Everyone who cares about Toronto baseball ought to come down Saturday or Sunday and take a good, long look at the humbled Boston squad. Do it in the same spirit you take your kids to visit a prison: "Johnny, I don't ever want this to be you. Don't ruin your life by becoming a Red Sock."

Is this triumphalism? You're absolutely right it is. The Red Sox never bothered winning with much dignity. Plus, someone has to pay for those beards. Why should we do them any sympathetic favours?

Plus, it feels like a little swagger helps. Everything is going the Blue Jays' way right now. Every single thing. If this is cockiness, it's effective.

For the first time this year, Jays pitcher Marcus Stroman made a start at home. Seven months out of the big leagues really ought to have dented the 24-year-old's stride. Instead, he seems even better than the pitcher who wrapped up the 2014 season. And that guy was the best pitcher on the team.

Stroman alternately teased and overpowered the second-rate Boston lineup. They did not manage a hit until the third. They didn't score until the fifth (where Stroman spread out three hits, but allowed only one run).

According to manager John Gibbons, Stroman has "no physical limitations" (i.e. no maximum pitches per outing). Though it defies common wisdom, he's in mid-season form.

A couple of weeks ago, the rotation looked like the biggest problem for Toronto in the postseason. With the return of Stroman and recent strong performances by Marco Estrada, it now looks like a strength.

All of a sudden, you're struck by Toronto's all-round game. It was there throughout the opener with Boston, who pushed out the reliably forlorn Rick Porcello.

When it looked like a pitcher's duel, Toronto ground out a single run on a leadoff Kevin Pillar double. Your new favourite player, Cliff Pennington, bunted Pillar over to third. He scored on a Ben Revere groundout.

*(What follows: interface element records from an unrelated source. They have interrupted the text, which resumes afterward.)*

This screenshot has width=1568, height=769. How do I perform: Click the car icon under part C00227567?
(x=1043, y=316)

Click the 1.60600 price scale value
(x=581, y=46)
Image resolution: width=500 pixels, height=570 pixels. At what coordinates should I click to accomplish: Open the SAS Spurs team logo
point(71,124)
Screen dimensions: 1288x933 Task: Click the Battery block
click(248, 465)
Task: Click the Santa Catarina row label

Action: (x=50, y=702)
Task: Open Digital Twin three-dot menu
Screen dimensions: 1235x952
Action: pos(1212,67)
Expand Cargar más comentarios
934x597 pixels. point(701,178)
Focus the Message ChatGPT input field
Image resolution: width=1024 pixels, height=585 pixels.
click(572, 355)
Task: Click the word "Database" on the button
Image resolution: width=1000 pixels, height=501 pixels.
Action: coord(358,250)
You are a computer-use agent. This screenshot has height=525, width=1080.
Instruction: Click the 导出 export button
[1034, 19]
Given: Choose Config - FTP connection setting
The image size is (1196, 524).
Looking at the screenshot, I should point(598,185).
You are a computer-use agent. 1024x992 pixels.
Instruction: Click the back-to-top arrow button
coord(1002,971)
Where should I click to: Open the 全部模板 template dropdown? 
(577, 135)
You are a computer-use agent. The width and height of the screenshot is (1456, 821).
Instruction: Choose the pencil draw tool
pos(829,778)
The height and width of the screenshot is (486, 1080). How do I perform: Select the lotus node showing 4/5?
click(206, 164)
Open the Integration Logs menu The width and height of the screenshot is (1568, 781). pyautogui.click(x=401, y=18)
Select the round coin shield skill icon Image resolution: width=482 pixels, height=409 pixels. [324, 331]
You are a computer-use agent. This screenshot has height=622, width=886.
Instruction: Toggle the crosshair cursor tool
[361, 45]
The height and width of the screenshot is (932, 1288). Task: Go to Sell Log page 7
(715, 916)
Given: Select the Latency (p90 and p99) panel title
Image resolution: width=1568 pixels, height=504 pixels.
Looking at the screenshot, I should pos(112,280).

The Jays don't need small ball, but sometimes they'll just do it for fun. Like a bugler turning his horn the wrong way round to see what sort of sound it makes.

A small note on Pennington, who made two key sacrifices in the No. 9 spot and played customary standout defence. We still don't know where Troy Tulowitzki (cracked shoulder blade) is at, but the Band-Aid is sticking.

In the 39 games since he's become a Blue Jay, Tulowitzki was hitting .232 with five home runs. Take away his three-hit debut, and it's .220.

In seven games as Tulowitzki's replacement, Pennington is hitting .260 with two home runs. That's half as many homers as he's hit in the past two seasons.

You wouldn't want to try this comparison over a long period, but it's working right now. Assuming Tulowitzki's return remains a longshot unless the Jays go deep in the postseason, it's notable how easily it's gone. The Ryan Goins-Pennington middle infield partnership already looks like it's existed for years.

This is another hallmark of great teams – roster wounds don't bleed for long. They heal over quickly, with whatever human-shaped salve is at hand.

The supporting cast takes its dramatic cues from the stalwarts (though it seems like everyone is suddenly one of those). Dependability is the current theme.

The usual suspects decisively turned the game in the fourth. Jose Bautista walked. A hard hit Edwin Encarnacion grounder was bobbled. Justin Smoak doubled. Goins tripled off the right-field wall.

In between, Porcello – possibly suffering from pride soreness – nearly decapitated Russell Martin. As we enter the final lap, the Jays' tendency to run up a crooked score is making them targets, quite literally.

It's been a long time since anyone bothered to hate the Toronto Blue Jays. The rest of baseball has spent two decades looking at this team like competitive wallpaper. Now, with everything coming up aces, the Jays are worth someone's resentment again.

It's amazing how much you can miss that feeling.